Le marquis de Beuvron et son écuyer parviennent à échapper à l’arrestation en gagnant l’Angleterre. Bouteville et son cousin des Chapelles, qui empruntent la poste à destination de la Lorraine, sont rattrapés à Vitry-le-Brûlé, et aussitôt bouclés dans la Bastille par le grand prévôt. Leur procès est immédiatement instruit par le Parlement. Les familles des deux embastillés font le siège du jeune roi pour qu’une fois de plus il fasse preuve de clémence. En vain. Louis XIII ne cède pas, même quand la mère de Bouteville se jette à ses pieds, même quand le prince de Condé lui écrit une lettre, même quand le duc de Montmorency le supplie. Cette fois, le compte du comte est bon. Le souverain se fend, néanmoins, d’une lettre expliquant la nécessité d’un exemple pour mettre fin à l’hémorragie de ses gentilshommes. "Combien de nobles et bonnes maisons ont été éteintes ! Et que l’excès en fût arrivé à ce point que les plus grands de mon royaume fussent sujets à être provoqués au combat sans nulle cause ni fondement. Tous ces désordres parvenus à cette extrémité, faute de punition, m’ont forcé de laisser agir la justice, en quoi Dieu sait combien mon esprit a été agité et combattu..." Le cardinal de Richelieu approuve son roi.
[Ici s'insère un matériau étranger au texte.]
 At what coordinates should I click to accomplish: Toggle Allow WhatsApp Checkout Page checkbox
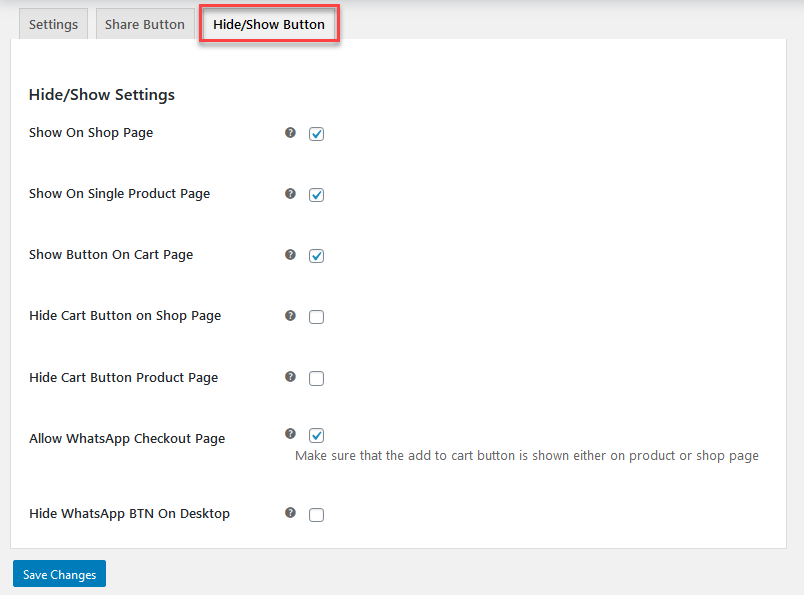316,435
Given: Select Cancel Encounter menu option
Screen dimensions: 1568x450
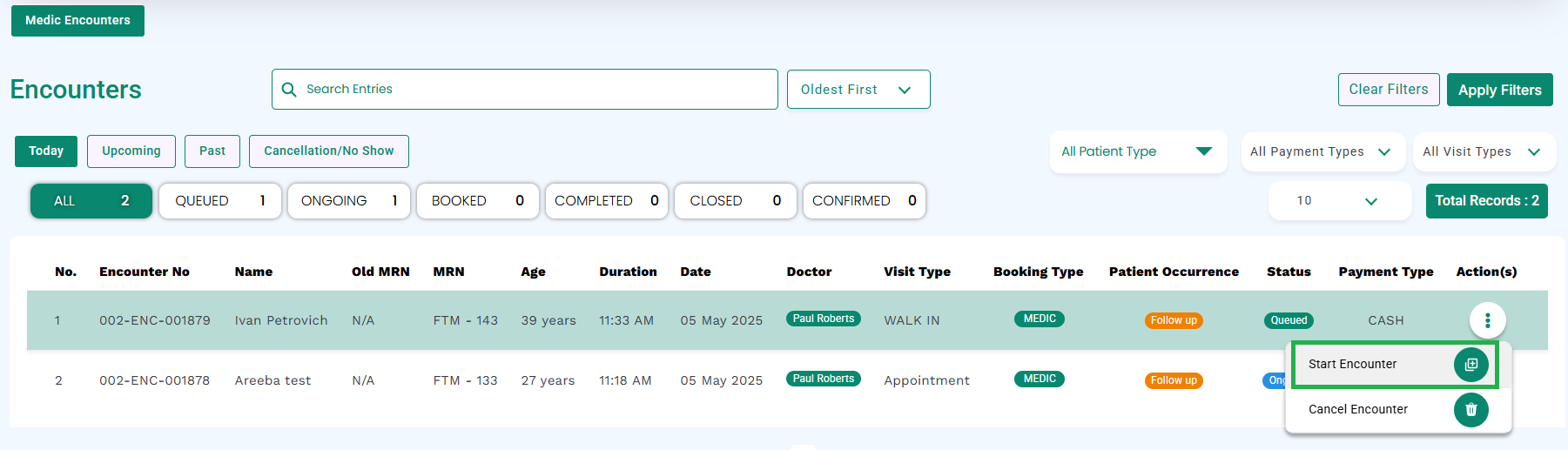Looking at the screenshot, I should point(1357,410).
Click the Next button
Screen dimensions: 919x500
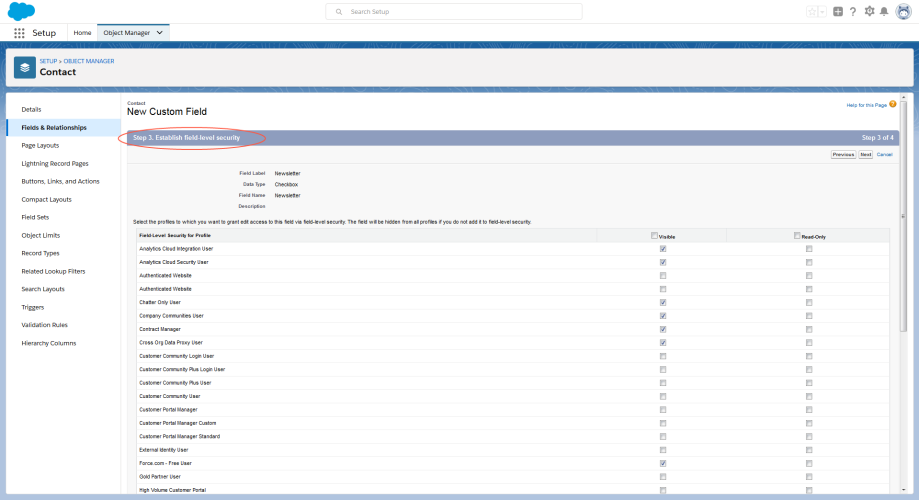point(866,155)
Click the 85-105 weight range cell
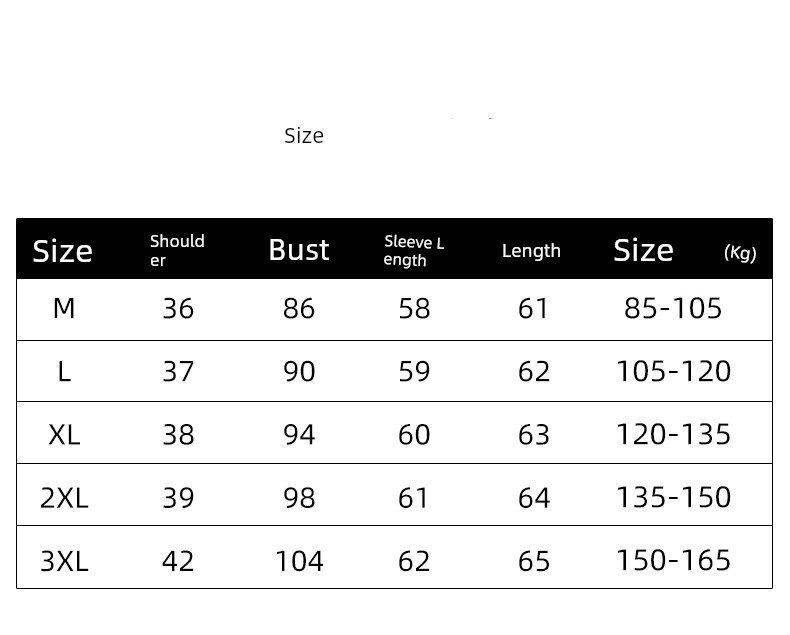 tap(673, 308)
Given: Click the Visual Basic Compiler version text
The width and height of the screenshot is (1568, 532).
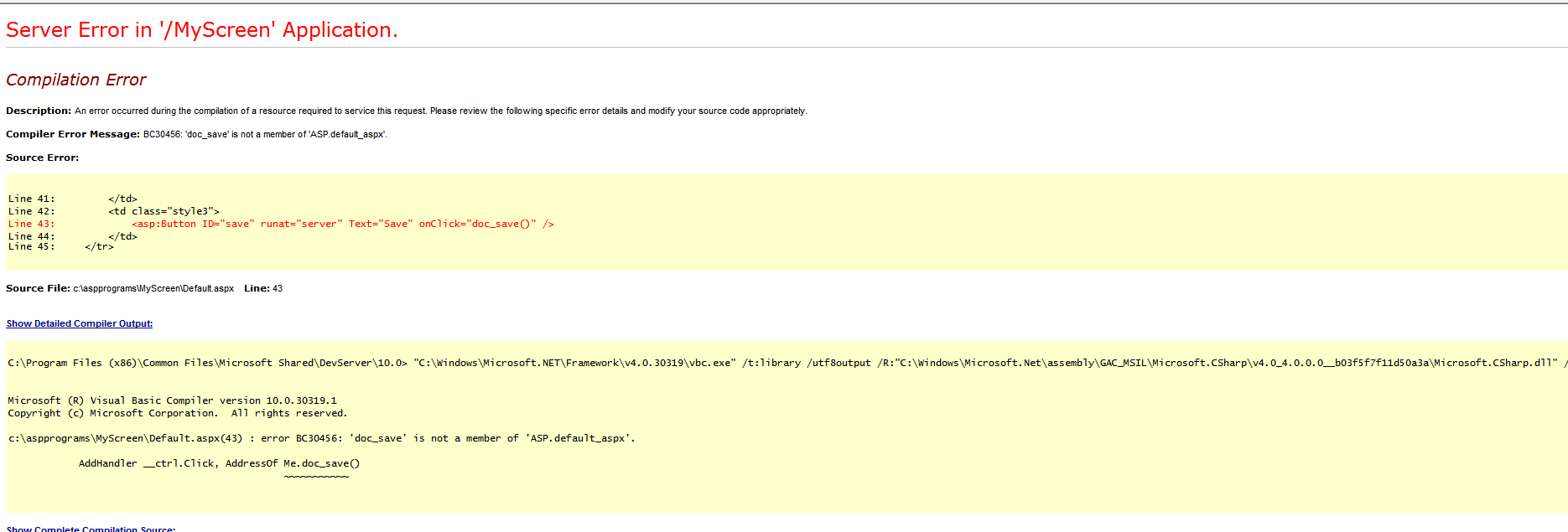Looking at the screenshot, I should point(172,400).
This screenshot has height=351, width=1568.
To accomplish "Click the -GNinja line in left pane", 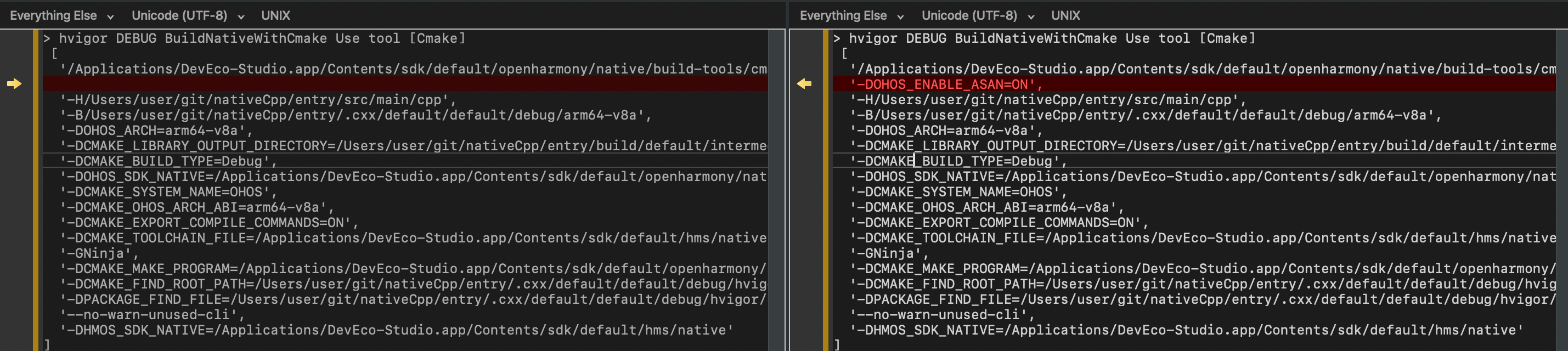I will click(100, 253).
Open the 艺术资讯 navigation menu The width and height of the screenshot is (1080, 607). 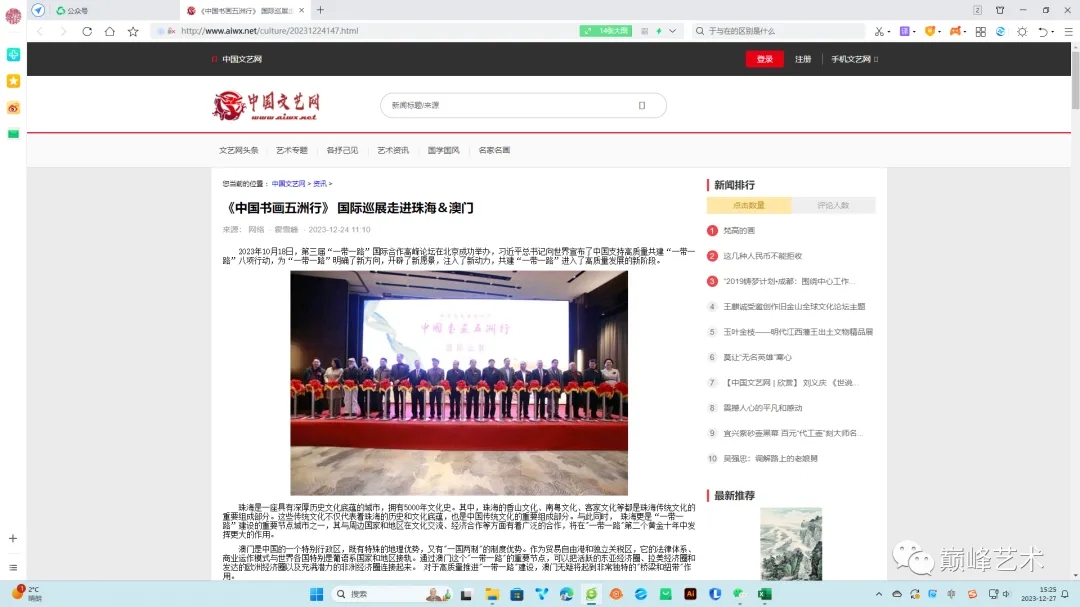(395, 150)
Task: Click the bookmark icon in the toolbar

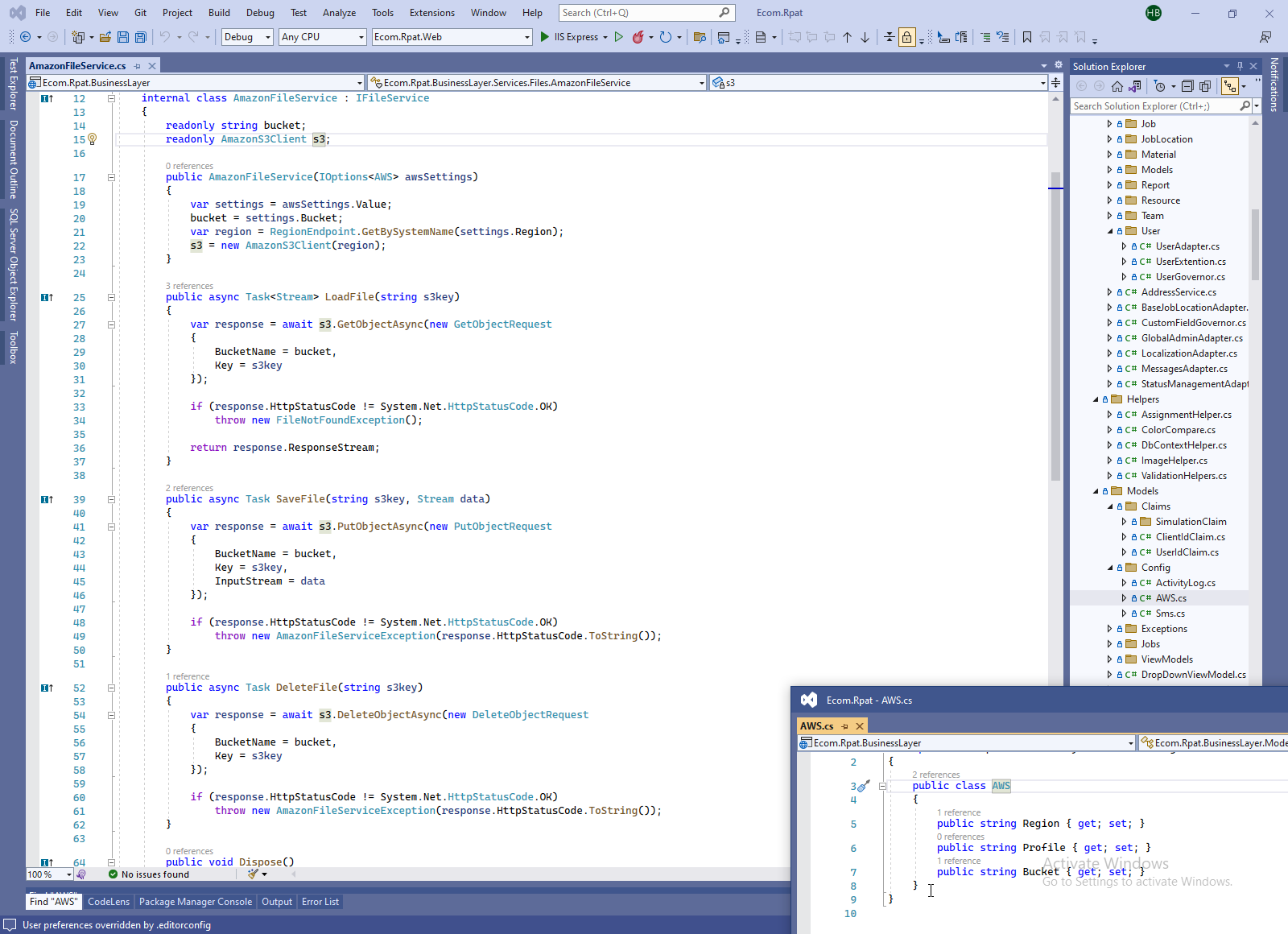Action: (1027, 37)
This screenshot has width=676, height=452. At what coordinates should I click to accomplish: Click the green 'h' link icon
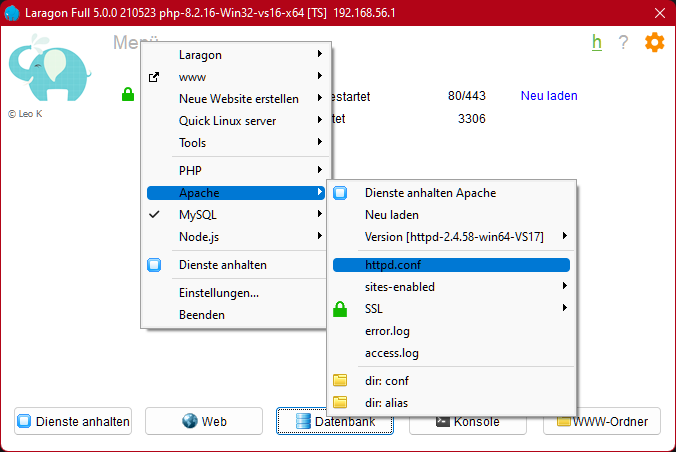coord(597,42)
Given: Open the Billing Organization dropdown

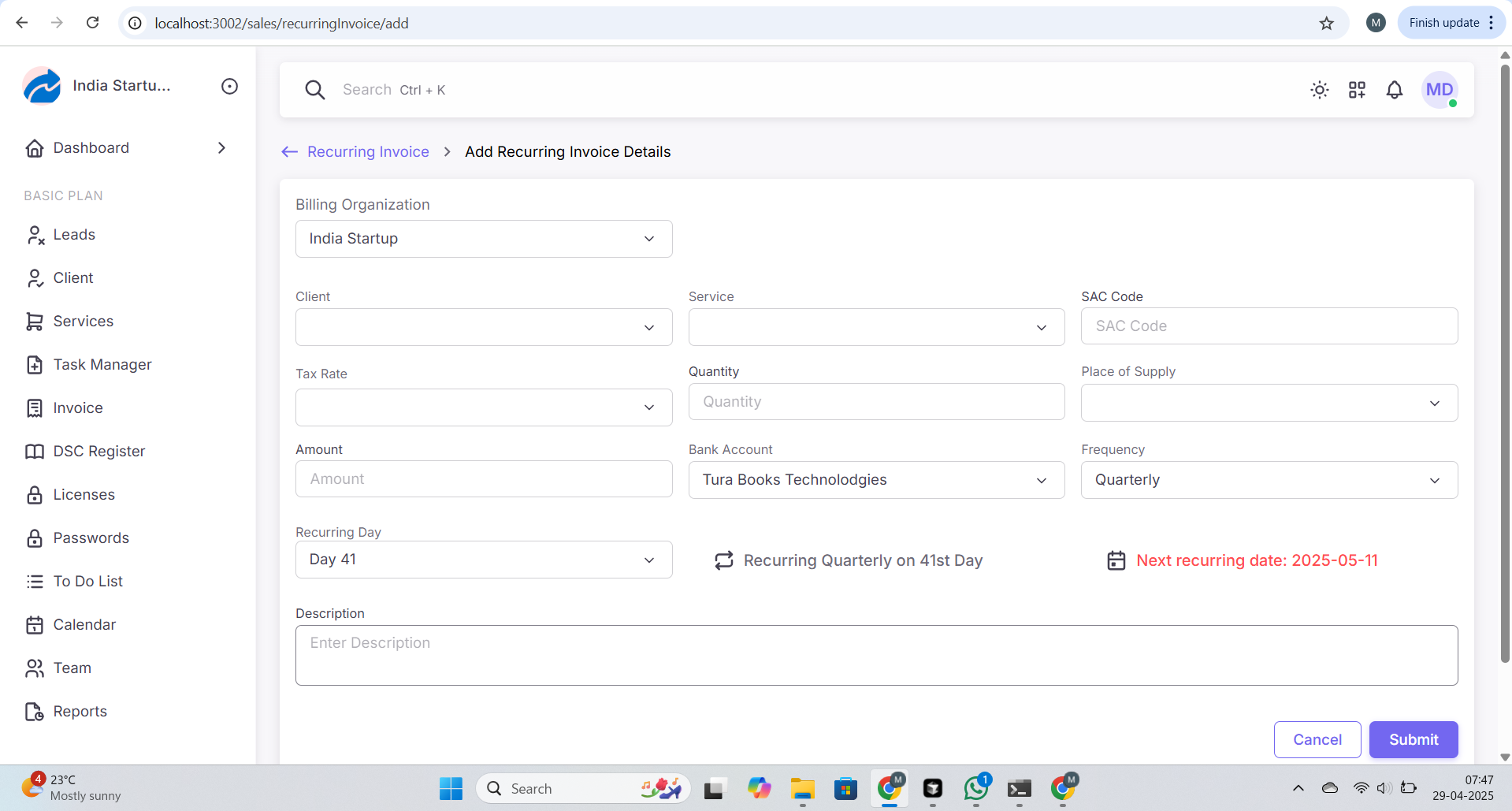Looking at the screenshot, I should coord(483,239).
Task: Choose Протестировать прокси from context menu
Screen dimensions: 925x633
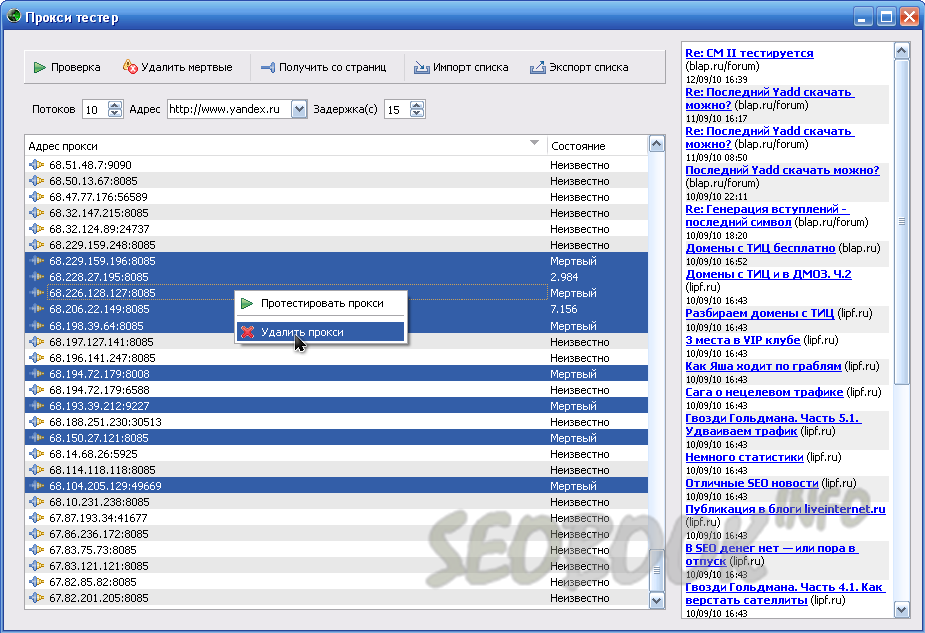Action: (x=321, y=303)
L’évêque de Nantes est envoyé auprès des deux comtes pour leur inspirer des sentiments de religion. Le 21 juin, après avoir été interrogés par le Parlement, les deux cousins sont renvoyés à la Bastille sans qu’un quelconque arrêt leur soit immédiatement signifié, ce qui leur donne quelque espoir. Ils passent une bonne nuit. À un certain Andrenas qui lui demande comment il envisage sa mort, des Chapelles répond : "J’y suis tout résolu, mais mon cousin, qui est jeune, riche, parent des plus grands seigneurs de France, pourra se fâcher quand on lui parlera de mourir." Une dernière fois, la famille de Bouteville tente de rencontrer le roi, qui se défile.

La tête vole

Le lendemain, le 22 juin 1627 vers 11 heures, un guichetier avertit Bouteville de descendre à la chapelle. "À la chapelle !" s’exclame avec colère le comte. "Oui, monsieur", répond le gardien, qui a l’impertinence de demander au jeune comte de lui donner la bague au doigt. Pour ce qu’elle lui sera utile, désormais. Grand seigneur, Bouteville y consent. Mais quand l’autre a le culot de lui demander ses gants, il les jette par la fenêtre. Son cousin des Chapelles est également mené à la chapelle, où ils restent en prière avec l’évêque de Nantes et d’autres hommes d’Église jusqu’à 5 heures du soir. C’est alors qu’une charrette vient les chercher pour les mener en place de Grève. Durant le trajet, le bourreau leur coupe les cheveux avec la même dextérité que Franck Provost quand il a touché sa dernière paire de ciseaux, dans les années cinquante... Alors que l’exécuteur s’apprête à sectionner la moustache de Bouteville, celui-ci l’arrête. "Mon fils, lui dit alors l’évêque de Nantes, il ne faut plus songer au monde. Quoi ! Vous y songez encore ?"

Notre duelliste enragé est devenu doux comme Mélenchon le jour des résultats de la présidentielle... Il devance son camarade, il s’agenouille à côté de l’évêque durant le salve regina. Bouteville refuse le bandeau avant de poser la tête sur le billot de bois. L’exécuteur lève haut la hache et l’abat avec la violence d’un revers de Nadal. La tête vole du premier coup. La foule applaudit le joli cou(p). Le comte, qui n’a rien senti sur le moment, se demande pourquoi le ciel bascule. En entendant le bruit, des Chapelles, qui patiente dans la charrette, murmure : "Mon cousin n’est plus, prions Dieu pour son âme." À son tour, il pose sa tête sur le billot et s’en va trouver Dieu. Aussitôt, les deux familles récupèrent les corps et les têtes pour les emporter à l’hôtel d’Angoulême, où ils sont embaumés. Durant quelque temps, les duels se font plus rares.